Saturday, December 28, 2013

Quest for the perfect Boondi

................and I found it. At a wayward Duwanagiriya (a tiny box type boutique on wheels) in front of a duplicate Devon Restaurant in the heart of Polonnaruwa.

I have wasted a multitude of Rs 10/20/30s upon this quest over the years, but to no avail. Years of tongue colouring with various shades of outrageous dyes, suffering with the lingering chemical-ish tastes upon the tongue for weeks afterwards, yakking at the pungent oily aftertaste of boondi left on the shelves for too long, coated upon the tongue, seems that it all paid off. I've finally found the perfect boondi.

While Boondi is originally an Indian sweetmeat, us Sri Lankans, true to our nature have made it our own. The result is a blood red coloured, somewhat chemical-tasting overly sweet batter oozing with oil. While the result is not always pleasing, it sure is a good mood fixer. Girls and boys, if you are going through that moping period right after a bad breakup and feel the need to stuff your faces under the guise of stuffing that gaping hole in your heart (exaggeration people, exaggeration), boondi is your perfect fix.

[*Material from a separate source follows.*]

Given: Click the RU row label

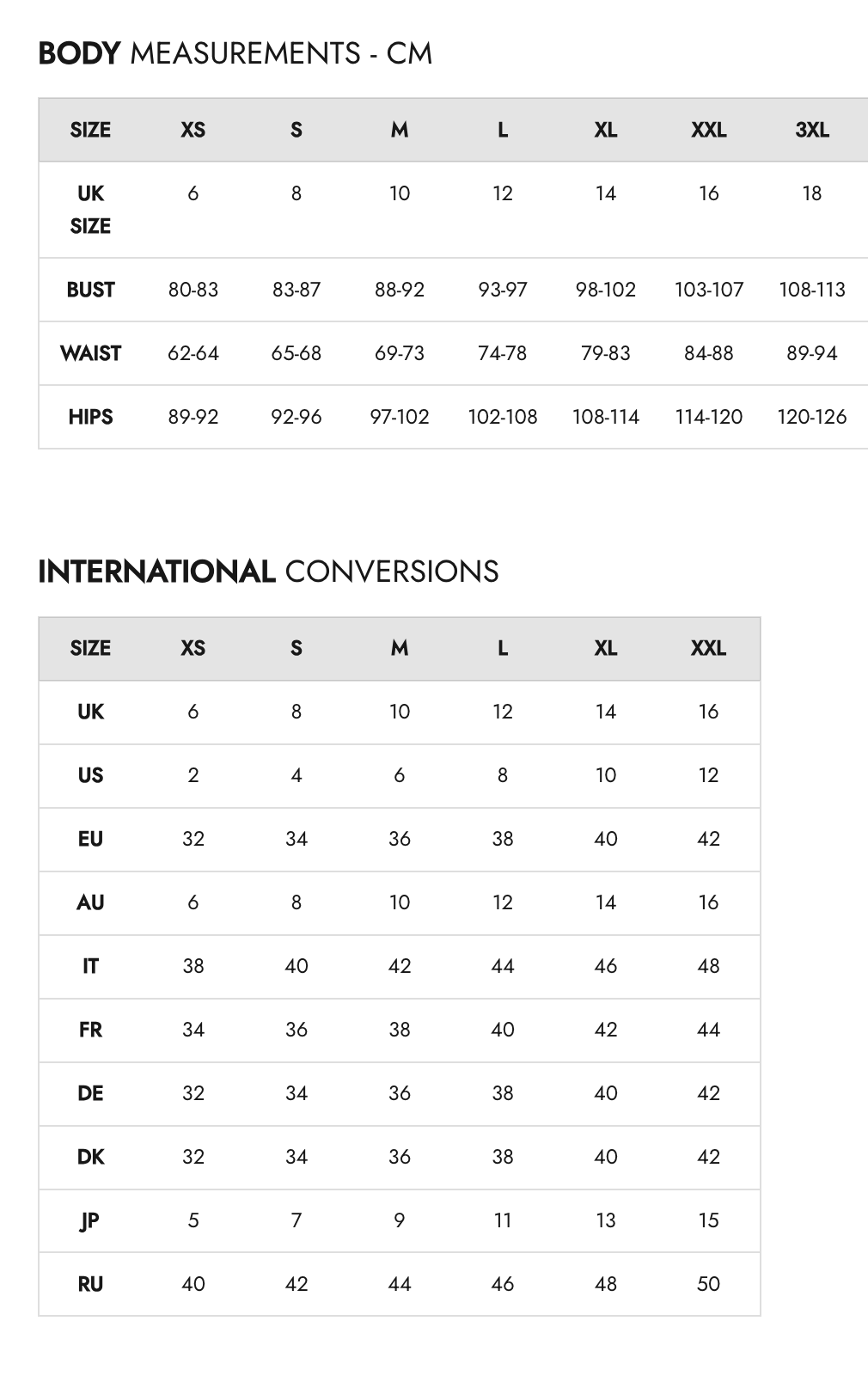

Anyhow, while the Indian boondi is made out of chickpea flour, ours is made out of good ol pan piti (wheat flour). One reason being pan piti is much cheaper than chickpea flour and therefore it being more popular (in a nation where bread has become a staple, this comes as no wonder). While the Indian boondi is fried in ghee or vegetable oil, ours is fried in good ol pol thel (coconut oil). Once again, ghee and vegetable oil are a bit on the expensive side whereas we have plenty of coconut trees growing about! So why not Lankanize the boondi with our very own pol thel? Another difference between the Indian boondi and our is that while the syrup in which the Indian boondi is dunked in after frying is fragranced with a myriad of spices, our buggers just don't bother. In a way its a good thing. Makes our boondi taste a tad bit more raw and realistic.

Also, Indian boondi is of more mellow colours. Ours, like the people within this island is an intense and fiery red, passionate as blood and vivid as life itself. Indian boondi is small, dainty and droplet-like whereas ours are big and bold, large chunks of uncivilized looking pieces. Which does make all the difference in the world, texturally. Theirs is smooth and dainty, ours, coarse and a quite a mouthful. Bold is the word, just like our people.

However, this boondi is a cross between the Indian and the Sri Lankan. It was still warm and you can see it was fresh. Instead of sugar crystals forming on the outside of the pieces, the syrup has been absorbed well into it. When bitten into, the sweet juice just squirts into the mouth while the dough itself just melts between the syrup and the tongue. It was a boondi nicely done.



It was with great self-control that the above photo was taken. It was all I could do to keep myself from reaching out and empting the plate into the bottomless pit that is my stomach. So appreciate the effort please.
 

Monday, December 9, 2013

The Kade Fried-rice

Often spelt in baffling ways in numerous boards and wayward menus by the side of the road, I gotta admit, this brilliant mixture of rice, vegies, an alarming amount of MSG and other unnamed ingredients is something that I will never get tired of. Its fascinating how the taste of the dish differs from one restaurant/joint/wayside cafe to the other. From fine dining restaurants to the wayward duwanagiriya or a makeshift umbrella stall by the side of the road, almost every place serves this hybrid oddity that we refer to as the fried rice. However, my favourite fried rice of all time belongs to the one that is brought from a boutique a little more than a petti kade near my place. Its only second to the one that is made by Mother Dearest at home, the thought of which makes me go glazed-eyed with longing. Sigh...........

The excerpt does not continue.